Metadata-Version: 2.4
Name: pickle-function-cache
Version: 0.1.6
Summary: Caching of function results in a pickle file.
License-Expression: MIT
License-File: LICENSE.txt
Author: Oleksandr Zelentsov
Author-email: oleksandrzelentsov@gmail.com
Requires-Python: >=3.10
Classifier: Programming Language :: Python :: 3
Classifier: Programming Language :: Python :: 3.10
Classifier: Programming Language :: Python :: 3.11
Classifier: Programming Language :: Python :: 3.12
Classifier: Programming Language :: Python :: 3.13
Classifier: Programming Language :: Python :: 3.14
Project-URL: Repository, https://gitlab.com/oleksandr.zelentsov/pickle-function-cache
Description-Content-Type: text/markdown

# Pickle function cache

Allows for caching of the results of function calls in a
file using `pickle` (builtin `shelve` did not
work for some reason and `marshal` was not considered;
`json` was not able to serialize all the things I needed).

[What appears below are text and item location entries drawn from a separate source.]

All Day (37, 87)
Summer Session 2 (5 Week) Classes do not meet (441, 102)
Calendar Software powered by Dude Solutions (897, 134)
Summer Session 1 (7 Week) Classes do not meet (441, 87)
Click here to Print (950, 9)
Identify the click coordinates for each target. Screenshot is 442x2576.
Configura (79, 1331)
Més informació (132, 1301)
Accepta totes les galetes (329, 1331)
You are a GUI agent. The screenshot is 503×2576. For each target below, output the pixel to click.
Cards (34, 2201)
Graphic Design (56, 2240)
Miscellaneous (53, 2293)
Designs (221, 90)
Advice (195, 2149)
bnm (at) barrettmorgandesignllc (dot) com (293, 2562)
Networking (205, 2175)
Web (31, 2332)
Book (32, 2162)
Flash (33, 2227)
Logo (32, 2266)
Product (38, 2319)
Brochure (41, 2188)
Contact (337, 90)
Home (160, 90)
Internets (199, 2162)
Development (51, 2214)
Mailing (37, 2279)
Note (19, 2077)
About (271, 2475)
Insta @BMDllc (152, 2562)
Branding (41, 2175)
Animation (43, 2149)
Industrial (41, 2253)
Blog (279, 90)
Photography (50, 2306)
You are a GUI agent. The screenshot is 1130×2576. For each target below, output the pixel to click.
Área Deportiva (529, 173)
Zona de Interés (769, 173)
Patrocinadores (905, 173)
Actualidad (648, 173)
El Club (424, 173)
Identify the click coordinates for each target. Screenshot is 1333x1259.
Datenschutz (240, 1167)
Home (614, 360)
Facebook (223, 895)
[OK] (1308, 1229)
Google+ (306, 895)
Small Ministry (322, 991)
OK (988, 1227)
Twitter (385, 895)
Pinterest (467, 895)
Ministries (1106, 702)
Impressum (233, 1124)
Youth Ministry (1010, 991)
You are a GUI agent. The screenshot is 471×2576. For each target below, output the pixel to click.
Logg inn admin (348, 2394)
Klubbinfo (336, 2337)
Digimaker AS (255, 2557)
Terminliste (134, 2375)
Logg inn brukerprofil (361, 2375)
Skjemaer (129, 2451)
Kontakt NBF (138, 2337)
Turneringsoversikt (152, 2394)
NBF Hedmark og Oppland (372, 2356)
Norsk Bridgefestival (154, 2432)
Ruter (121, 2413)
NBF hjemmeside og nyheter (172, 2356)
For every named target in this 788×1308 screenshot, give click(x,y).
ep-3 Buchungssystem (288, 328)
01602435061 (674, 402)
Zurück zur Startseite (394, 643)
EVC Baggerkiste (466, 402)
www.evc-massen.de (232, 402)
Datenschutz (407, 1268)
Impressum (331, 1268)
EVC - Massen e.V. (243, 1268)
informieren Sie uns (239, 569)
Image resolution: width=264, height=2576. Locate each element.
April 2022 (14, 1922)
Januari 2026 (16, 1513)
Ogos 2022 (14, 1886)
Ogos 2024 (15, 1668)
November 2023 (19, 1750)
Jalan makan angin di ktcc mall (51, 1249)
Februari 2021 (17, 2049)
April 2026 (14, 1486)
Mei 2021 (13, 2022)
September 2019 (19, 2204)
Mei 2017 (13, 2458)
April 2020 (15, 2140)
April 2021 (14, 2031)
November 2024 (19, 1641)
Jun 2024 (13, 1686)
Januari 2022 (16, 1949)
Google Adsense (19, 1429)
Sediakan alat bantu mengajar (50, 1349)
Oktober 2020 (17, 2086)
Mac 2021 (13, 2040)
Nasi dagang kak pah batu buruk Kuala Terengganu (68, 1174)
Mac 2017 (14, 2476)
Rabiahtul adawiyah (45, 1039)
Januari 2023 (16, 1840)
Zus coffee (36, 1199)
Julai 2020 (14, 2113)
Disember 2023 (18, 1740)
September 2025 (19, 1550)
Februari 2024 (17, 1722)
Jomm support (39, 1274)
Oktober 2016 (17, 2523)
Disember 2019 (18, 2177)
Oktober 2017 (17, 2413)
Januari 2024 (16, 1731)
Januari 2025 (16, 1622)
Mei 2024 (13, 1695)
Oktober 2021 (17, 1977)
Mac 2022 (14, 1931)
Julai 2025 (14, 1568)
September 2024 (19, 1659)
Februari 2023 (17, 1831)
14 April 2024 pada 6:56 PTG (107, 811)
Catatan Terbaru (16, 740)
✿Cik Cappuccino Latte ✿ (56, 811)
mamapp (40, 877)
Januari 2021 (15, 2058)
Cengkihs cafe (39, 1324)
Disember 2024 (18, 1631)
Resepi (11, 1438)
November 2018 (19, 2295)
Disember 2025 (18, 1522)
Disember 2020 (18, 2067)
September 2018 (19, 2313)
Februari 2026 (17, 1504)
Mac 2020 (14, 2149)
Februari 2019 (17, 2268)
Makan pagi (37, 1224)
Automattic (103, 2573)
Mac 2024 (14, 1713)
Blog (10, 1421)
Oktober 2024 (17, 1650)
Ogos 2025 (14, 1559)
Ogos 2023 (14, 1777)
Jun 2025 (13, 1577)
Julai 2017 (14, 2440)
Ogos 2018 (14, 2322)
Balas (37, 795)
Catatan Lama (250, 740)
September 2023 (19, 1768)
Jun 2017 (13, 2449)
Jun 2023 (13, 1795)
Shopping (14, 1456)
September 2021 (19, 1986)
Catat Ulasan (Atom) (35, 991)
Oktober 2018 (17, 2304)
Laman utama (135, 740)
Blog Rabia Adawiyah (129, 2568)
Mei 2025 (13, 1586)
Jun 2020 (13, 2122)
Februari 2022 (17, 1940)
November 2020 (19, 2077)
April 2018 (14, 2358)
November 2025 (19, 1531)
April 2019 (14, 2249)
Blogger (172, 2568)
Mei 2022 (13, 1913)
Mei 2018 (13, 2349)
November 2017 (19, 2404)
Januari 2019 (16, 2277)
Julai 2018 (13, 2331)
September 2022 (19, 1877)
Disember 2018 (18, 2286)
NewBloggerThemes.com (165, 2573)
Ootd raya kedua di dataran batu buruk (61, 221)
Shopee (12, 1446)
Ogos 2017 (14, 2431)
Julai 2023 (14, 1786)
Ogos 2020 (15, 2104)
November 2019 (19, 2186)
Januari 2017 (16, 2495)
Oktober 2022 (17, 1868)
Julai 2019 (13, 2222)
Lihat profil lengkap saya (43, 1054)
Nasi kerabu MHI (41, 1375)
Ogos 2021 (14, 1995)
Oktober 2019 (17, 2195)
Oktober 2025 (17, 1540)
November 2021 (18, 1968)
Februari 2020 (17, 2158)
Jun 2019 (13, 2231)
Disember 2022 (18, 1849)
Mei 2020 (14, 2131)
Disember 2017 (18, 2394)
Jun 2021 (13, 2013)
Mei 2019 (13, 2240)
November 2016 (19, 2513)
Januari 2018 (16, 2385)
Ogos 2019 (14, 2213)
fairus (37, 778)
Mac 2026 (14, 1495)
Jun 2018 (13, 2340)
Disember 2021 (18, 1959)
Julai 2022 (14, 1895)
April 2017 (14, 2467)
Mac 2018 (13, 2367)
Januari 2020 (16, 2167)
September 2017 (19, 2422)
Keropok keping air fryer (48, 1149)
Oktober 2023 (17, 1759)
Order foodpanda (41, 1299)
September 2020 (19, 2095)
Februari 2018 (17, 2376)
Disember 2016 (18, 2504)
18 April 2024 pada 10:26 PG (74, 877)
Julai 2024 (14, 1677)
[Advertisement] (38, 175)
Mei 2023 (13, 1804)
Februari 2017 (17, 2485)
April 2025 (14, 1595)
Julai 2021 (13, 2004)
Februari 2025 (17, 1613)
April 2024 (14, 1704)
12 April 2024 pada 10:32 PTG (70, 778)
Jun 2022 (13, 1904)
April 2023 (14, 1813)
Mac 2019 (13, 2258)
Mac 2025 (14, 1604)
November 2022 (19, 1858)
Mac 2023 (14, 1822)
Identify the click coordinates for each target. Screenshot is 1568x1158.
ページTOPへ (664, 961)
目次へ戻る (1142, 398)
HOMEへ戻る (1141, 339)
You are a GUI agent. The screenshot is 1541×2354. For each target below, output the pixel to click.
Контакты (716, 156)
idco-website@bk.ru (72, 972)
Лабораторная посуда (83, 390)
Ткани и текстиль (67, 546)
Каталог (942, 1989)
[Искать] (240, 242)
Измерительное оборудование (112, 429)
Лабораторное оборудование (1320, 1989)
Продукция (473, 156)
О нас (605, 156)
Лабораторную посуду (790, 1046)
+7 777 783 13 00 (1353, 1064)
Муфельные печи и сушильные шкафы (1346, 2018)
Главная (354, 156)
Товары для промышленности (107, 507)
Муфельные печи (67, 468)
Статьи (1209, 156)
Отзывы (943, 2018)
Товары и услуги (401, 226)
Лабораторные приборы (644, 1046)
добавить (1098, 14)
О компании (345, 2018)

- the file read happens only once per process per filename
(all the function caches in the same cache file are loaded once)
- if the result is not found in the cache, the result is
computed using the original function and is written into
the cache file and to the runtime cache.
- if the result for the same set of arguments is requested
and found the original function is not called but the cached
result is returned.

## Usage

```python
from pickle_function_cache import cache_responses


@cache_responses("cache.dat")
def f1(param1, param2):
    ...  # take a lot of time


@cache_responses("cache.dat")
def f2(param1, param2, param3):
    ...  # take a lot of time

# use function normally ...
```

- when first called, `f1(1,2)` computes the result using the original, f1
- afterwards `f1(1,2)` returns the cached result, omitting the function call
- if you call `f2(1,2,3)`, it will be no trouble because function caches are
stored separately per function name in the same file (**note: cached function names should be unique**)

## Configuration
You can set the env var `OMIT_PICKLE_FUNCTION_CACHE` to either `1` or `true`
to disable the cache at compile time without changing the code.

## Performance
The cache was tested on a small set of quick functions and a small test list of examples
and did not introduce a significant overhead. Probably, if the chosen functions for cache
were more computationally intensive, we would see a speed-up because of the cache.